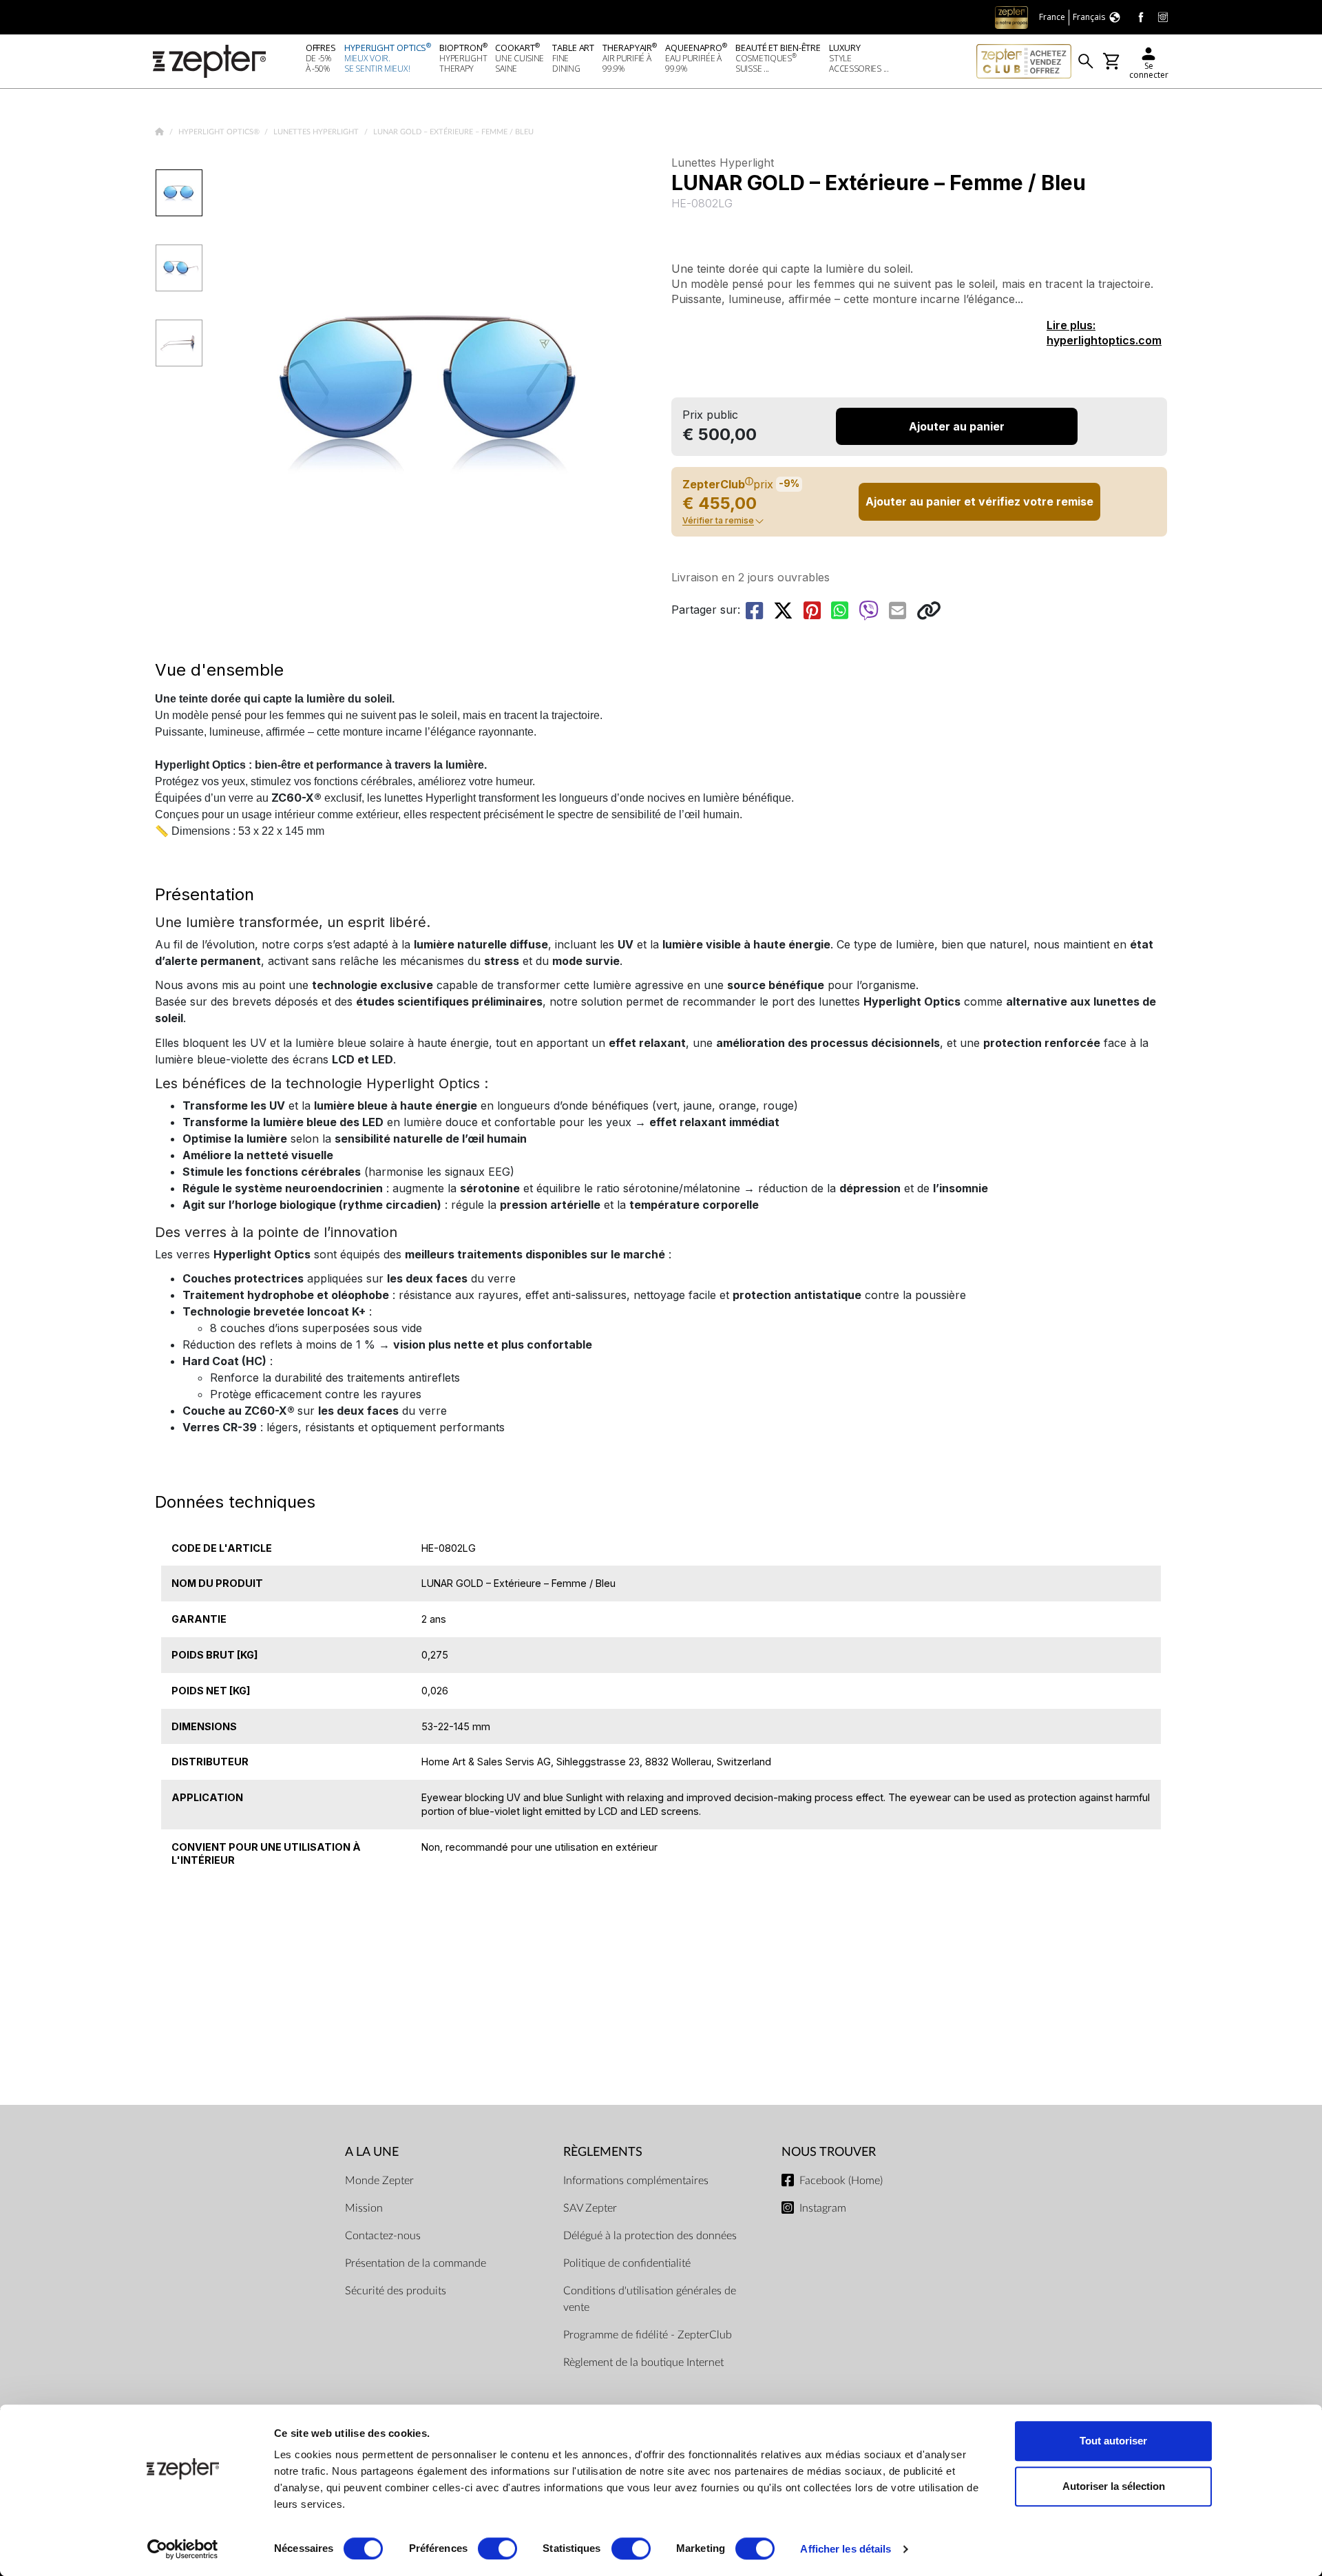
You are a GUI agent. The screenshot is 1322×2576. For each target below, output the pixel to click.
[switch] (497, 2548)
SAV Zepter (590, 2208)
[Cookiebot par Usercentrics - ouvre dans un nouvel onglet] (183, 2549)
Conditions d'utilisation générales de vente (649, 2299)
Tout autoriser (1113, 2441)
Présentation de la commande (415, 2263)
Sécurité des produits (395, 2290)
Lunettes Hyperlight (317, 132)
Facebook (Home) (841, 2180)
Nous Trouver (828, 2152)
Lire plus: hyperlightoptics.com (1104, 332)
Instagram (822, 2208)
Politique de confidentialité (627, 2263)
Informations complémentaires (636, 2180)
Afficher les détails (845, 2549)
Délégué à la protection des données (650, 2235)
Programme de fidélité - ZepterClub (647, 2334)
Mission (364, 2208)
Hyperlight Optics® (220, 132)
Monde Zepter (379, 2180)
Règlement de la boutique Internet (643, 2362)
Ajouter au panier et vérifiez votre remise (979, 501)
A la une (372, 2152)
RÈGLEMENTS (602, 2152)
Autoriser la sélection (1113, 2486)
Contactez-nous (383, 2235)
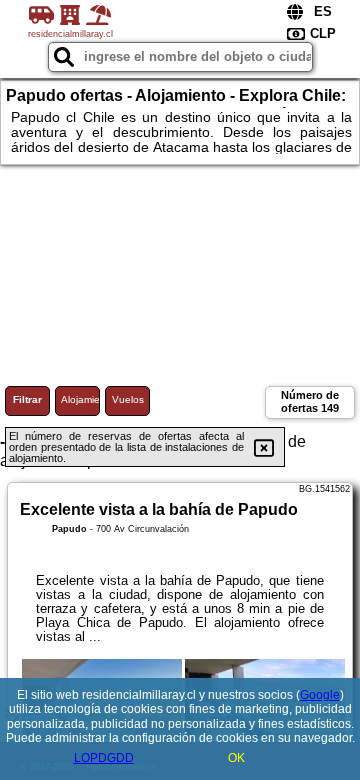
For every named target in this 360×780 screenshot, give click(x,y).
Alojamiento (80, 399)
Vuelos (128, 399)
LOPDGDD (104, 758)
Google (320, 695)
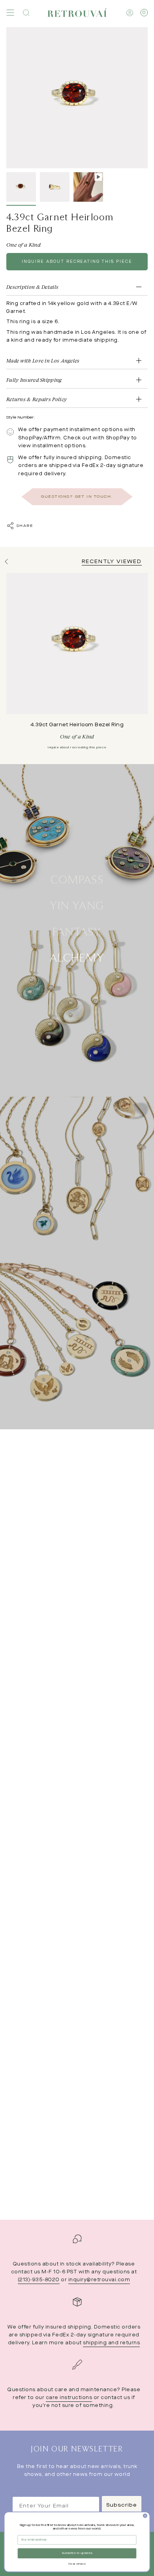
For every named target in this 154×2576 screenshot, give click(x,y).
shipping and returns (111, 2343)
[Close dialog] (145, 2515)
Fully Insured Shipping (34, 380)
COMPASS (77, 878)
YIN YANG (77, 904)
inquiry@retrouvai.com (99, 2280)
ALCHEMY (77, 956)
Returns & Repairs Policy (36, 399)
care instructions (69, 2398)
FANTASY (77, 930)
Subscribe (121, 2505)
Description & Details (32, 287)
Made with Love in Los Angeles (43, 360)
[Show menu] (10, 13)
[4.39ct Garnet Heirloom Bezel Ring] (77, 643)
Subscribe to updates (77, 2553)
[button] (26, 13)
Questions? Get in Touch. (77, 496)
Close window (77, 2564)
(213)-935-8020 (39, 2280)
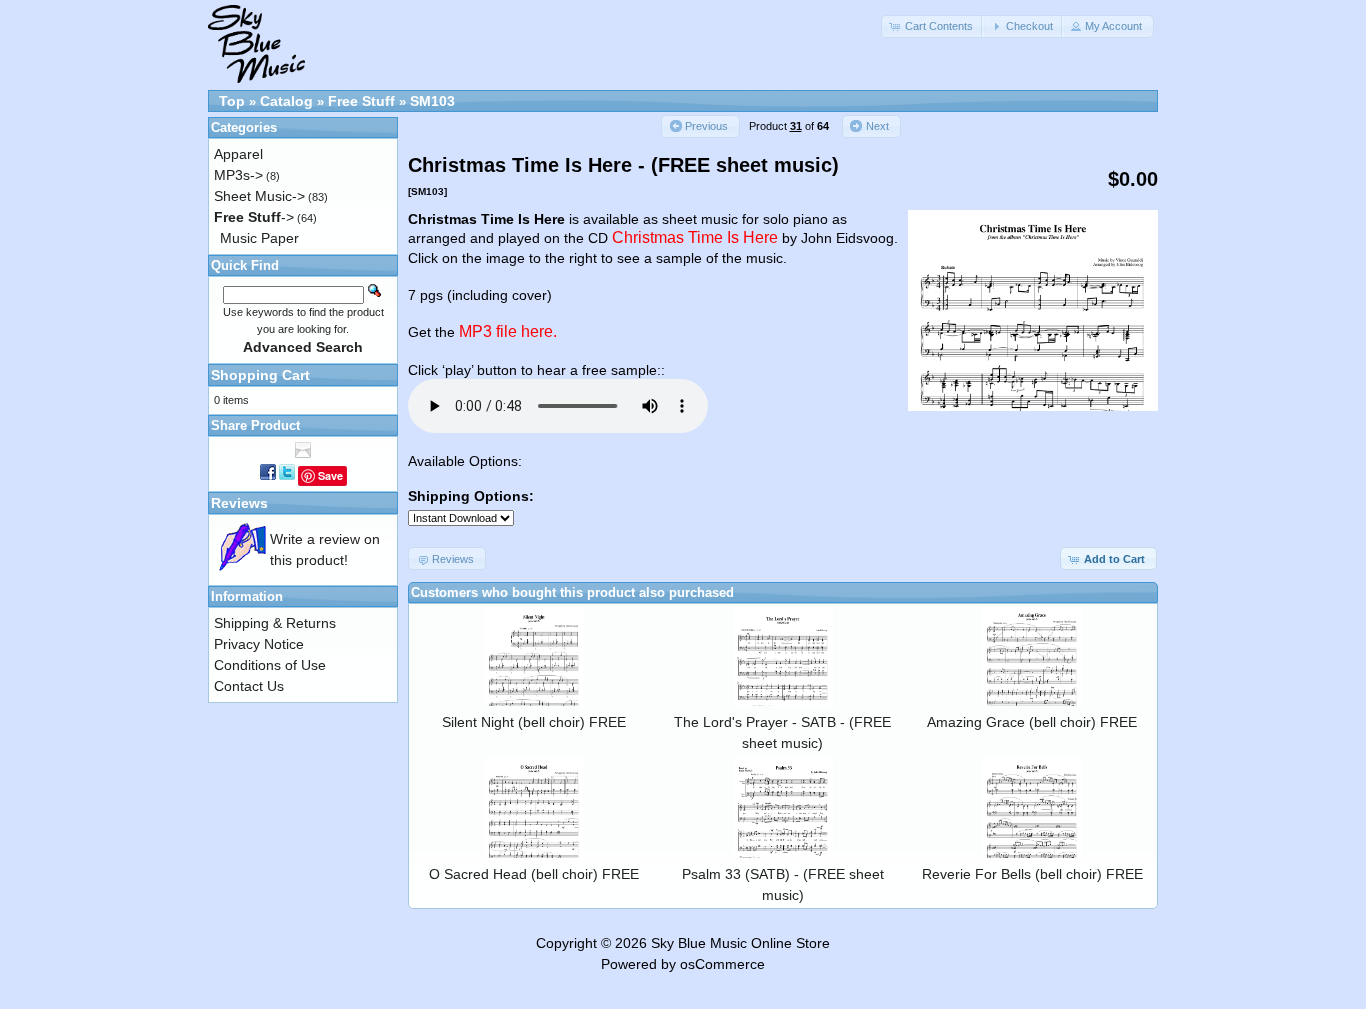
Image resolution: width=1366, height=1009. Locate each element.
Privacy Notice (259, 644)
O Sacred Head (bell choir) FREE (534, 874)
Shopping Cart (260, 375)
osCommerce (722, 964)
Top (232, 101)
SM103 (432, 101)
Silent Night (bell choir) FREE (534, 722)
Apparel (238, 154)
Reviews (239, 503)
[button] (933, 26)
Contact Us (249, 686)
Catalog (286, 101)
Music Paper (259, 238)
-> (254, 217)
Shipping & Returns (275, 623)
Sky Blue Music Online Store (740, 943)
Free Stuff (361, 101)
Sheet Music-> (259, 196)
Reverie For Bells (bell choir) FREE (1032, 874)
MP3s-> (238, 175)
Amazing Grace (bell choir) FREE (1032, 722)
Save (330, 475)
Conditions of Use (270, 665)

..........

• Work task
Search the records for the string "click" and report each line that has it.

• Task answer
You are a GUI agent. The screenshot is 1322×2576. For each target below, output the pixel to click.
For every named target in this 360×780 screenshot, give click(x,y).
For every named target in this 154×2576 screenshot, give click(x,y).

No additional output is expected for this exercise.